◆ **Problem statement**:
Recast the material below as a Markdown table with two columns, Row and Line, numbering each line in order and leaving out blank lines.

☆ ☆ ☆ ☆ ☆ ☆ ☆

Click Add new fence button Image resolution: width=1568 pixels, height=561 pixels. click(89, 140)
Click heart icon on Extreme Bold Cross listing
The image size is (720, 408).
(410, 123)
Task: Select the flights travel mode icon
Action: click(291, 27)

☆ ☆ ☆ ☆ ☆ ☆ ☆

◆ **Answer to this exercise**:
| Row | Line |
|---|---|
| 1 | Click Add new fence button Image resolution: width=1568 pixels, height=561 pixels. click(89, 140) |
| 2 | Click heart icon on Extreme Bold Cross listing |
| 3 | The image size is (720, 408). |
| 4 | (410, 123) |
| 5 | Task: Select the flights travel mode icon |
| 6 | Action: click(291, 27) |